### Исходный текст
Введение
Без сомнения, правильнее считать, что термин «бесплодие неясного генеза» (неуточненное) не предусматривает существования у женщин известных сейчас причин инфертильности и поэтому исключает какие-либо попытки отнести к нему другие состояния, может быть и редко встречающиеся, но ранее принятые в арсенал причин бесплодия. В то же время чрезвычайно быстро развивающаяся генетика, все шире охватывающая различные области медицины, включая и сферу репродукции человека, не позволяет оставаться в этой сфере на прежних позициях и заставляет пересмотреть многие ее положения, в частности, касающиеся бесплодия неясного генеза. Это побудило нас, наряду с ретроспективной клинико-эмбриологической оценкой результатов ВРТ у таких пациенток для уточнения наличия, сущности и характера этого состояния провести молекулярно-генетическое исследование методом секвенирования нового поколения (NGS).
С учетом пока еще неразрешенных вопросов, относящихся к диагностике и лечению бесплодия неясного генеза, и довольно убедительных данных о возможности его генетической природы [1, 2], поводом для настоящего исследования послужили возникшие благодаря научному прогрессу условия для изучения связи особенностей «созревания» ооцитов и развития эмбрионов при неясном происхождении инфертильности с вероятными генетическими факторами, влияющими на характер этих процессов и его определяющими.
Цель исследования — выявить причины недостаточной эффективности лечения бесплодия с помощью ВРТ.
Материал и методы
В период с 01.01.19 по 21.12.20 в клинике ГБУЗ МО МОНИИАГ под нашим наблюдением находились 1003 бесплодные супружеские пары, направленные структурами ОМС Московской области для проведения лечения с применением ВРТ (у некоторых пациентов неоднократно, включая перенос криоконсервированных эмбрионов (ПЭ) в матку матери, а также использование сперматозоидов и/или ооцитов донора). Всего выполнено 1879 программ лечения. Возраст женщин в супружеских парах колебался от 19 до 36 лет и в среднем составлял 31,1±2,2 года. С первичным бесплодием было 568 пациенток, со вторичным — 435. Продолжительность бесплодия у 309 женщин этих пар составляла от 1 года до 5 лет, у 407 — от 5 до 10, у остальных — свыше 10 лет.

### Условия заданий
1. Ответьте на вопросы по тексту о бесплодии неясного генеза.
(а) Каким методом авторы провели молекулярно-генетическое исследование?
(б) Сколько всего программ лечения было выполнено?
(в) Сколько пациенток страдали первичным бесплодием?
2. Изложите содержание текста о бесплодии неясного генеза в двух предложениях.
Записи представляют собой отдельный материал и к тексту не относятся.

### Фрагменты данных
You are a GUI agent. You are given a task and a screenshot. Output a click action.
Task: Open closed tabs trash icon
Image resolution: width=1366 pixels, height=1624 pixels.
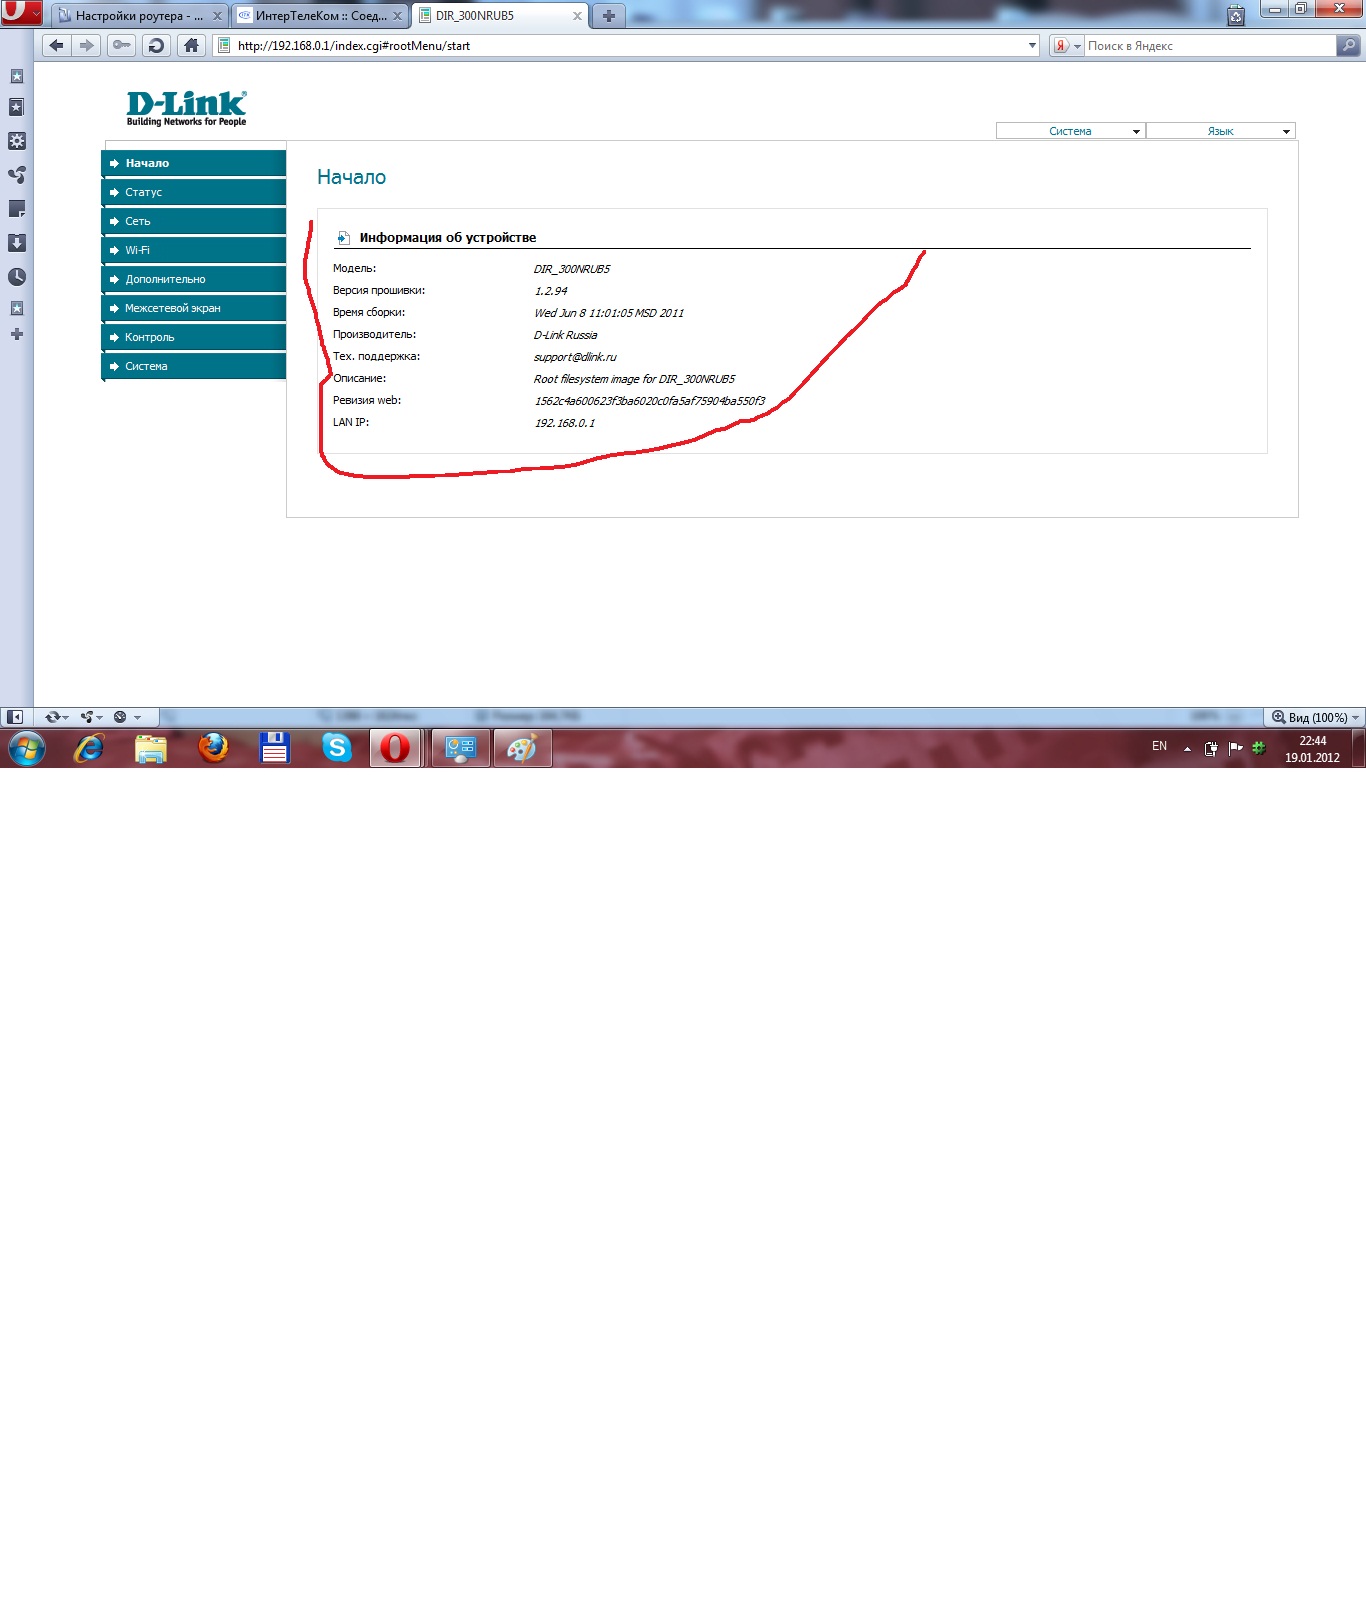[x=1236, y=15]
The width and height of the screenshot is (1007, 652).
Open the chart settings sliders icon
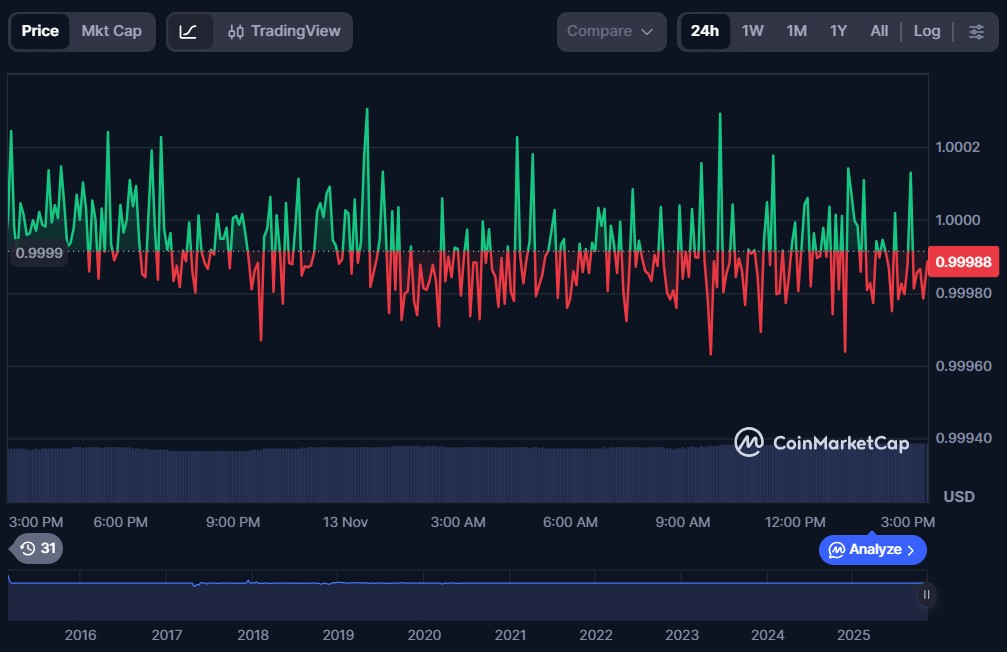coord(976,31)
==
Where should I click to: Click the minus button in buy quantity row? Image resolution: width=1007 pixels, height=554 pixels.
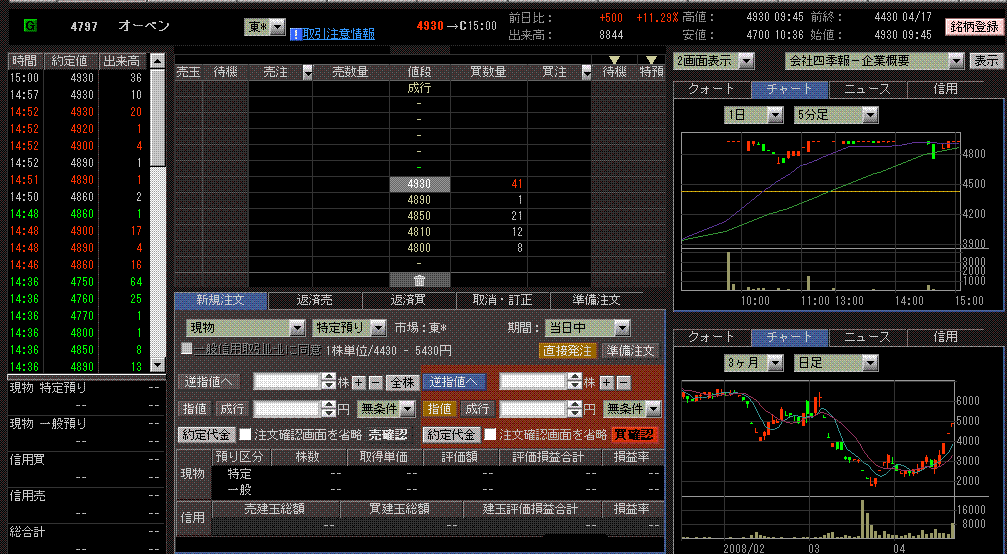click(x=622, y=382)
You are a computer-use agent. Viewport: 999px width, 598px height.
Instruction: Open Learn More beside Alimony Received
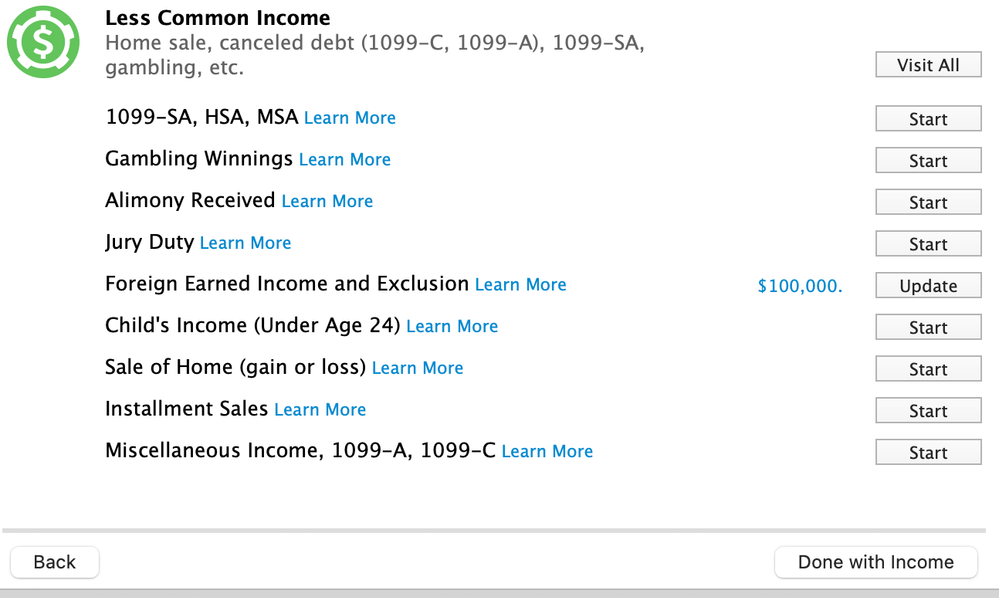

### Ответы к заданиям
1.
(а) Методом секвенирования нового поколения (NGS).
(б) 1879 программ.
(в) 568 пациенток.

2. Из-за быстрого развития генетики авторы решили провести молекулярно-генетическое исследование методом секвенирования нового поколения (NGS) в дополнение к ретроспективной клинико-эмбриологической оценке результатов ВРТ у пациенток с бесплодием неясного генеза; цель исследования — выявить причины недостаточной эффективности лечения бесплодия с помощью ВРТ. С 01.01.19 по 21.12.20 в клинике ГБУЗ МО МОНИИАГ под наблюдением находились 1003 бесплодные супружеские пары, которым было выполнено 1879 программ лечения.